◆ Aim of the task
In the fennel and orange soup recipe, name every ingredient whose listed amount includes a weight in grams, and give each one's weight.

Fennel and Orange Soup
This Fennel and Orange Soup is a vibrant and aromatic Moroccan-inspired vegan dish, blending the sweet and zesty flavors of oranges with the subtle anise notes of fennel. Perfectly warming and refreshing, this soup is a delightful starter or light meal.

30 minutes
Difficulty: Easy
Moroccan
150 kcal
Ingredients
- Fennel bulb - 1 medium (about 200g), chopped
- Carrot - 1 medium (about 70g), diced
- Celery - 1 stalk (about 50g), diced
- Onion - 1 small (about 100g), finely chopped
- Garlic - 2 cloves, minced
- Olive oil - 1 tablespoon (15ml)
- Vegetable broth - 500ml
- Fresh orange juice - 100ml (about 2 oranges)
- Orange zest - 1 teaspoon (from 1 orange)
- Cumin - 1 teaspoon (ground)
- Coriander - 1/2 teaspoon (ground)
- Salt - to taste
- Black pepper - to taste
- Fresh parsley - for garnish
Steps
- Heat the olive oil in a medium pot over medium heat. Add the chopped onion, carrot, and celery, and sauté for about 5 minutes until softened.
- Add the minced garlic and chopped fennel, cooking for an additional 3 minutes until fragrant.
- Stir in the cumin and coriander, allowing the spices to toast for 1 minute.
- Pour in the vegetable broth and bring the mixture to a boil. Reduce heat and let it simmer for 15 minutes until the vegetables are tender.
- Add the fresh orange juice and zest, then blend the soup using an immersion blender until smooth. Alternatively, transfer the soup to a blender in batches and blend until smooth.
- Season with salt and black pepper to taste. Serve hot, garnished with fresh parsley.
Nutrition
- Calories: 150
- Protein: 3 g
- Carbs: 27 g
- Fiber: 5 g
- Sugar: 6 g
- Sodium: 350 mg
- Cholesterol: 0 mg
- Total Fat: 7 g
- Saturated Fat: 1 g
- Unsaturated Fat: 6 g
- Water: 0.5 L
Health Benefits
- Rich in antioxidants from oranges, supporting immune health.
- Fennel is a good source of dietary fiber, aiding digestion.

◆ Data records

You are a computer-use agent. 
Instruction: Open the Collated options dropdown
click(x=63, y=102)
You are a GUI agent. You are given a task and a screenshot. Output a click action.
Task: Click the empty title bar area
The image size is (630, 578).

◆ Solution
- Fennel bulb: about 200g
- Carrot: about 70g
- Celery: about 50g
- Onion: about 100g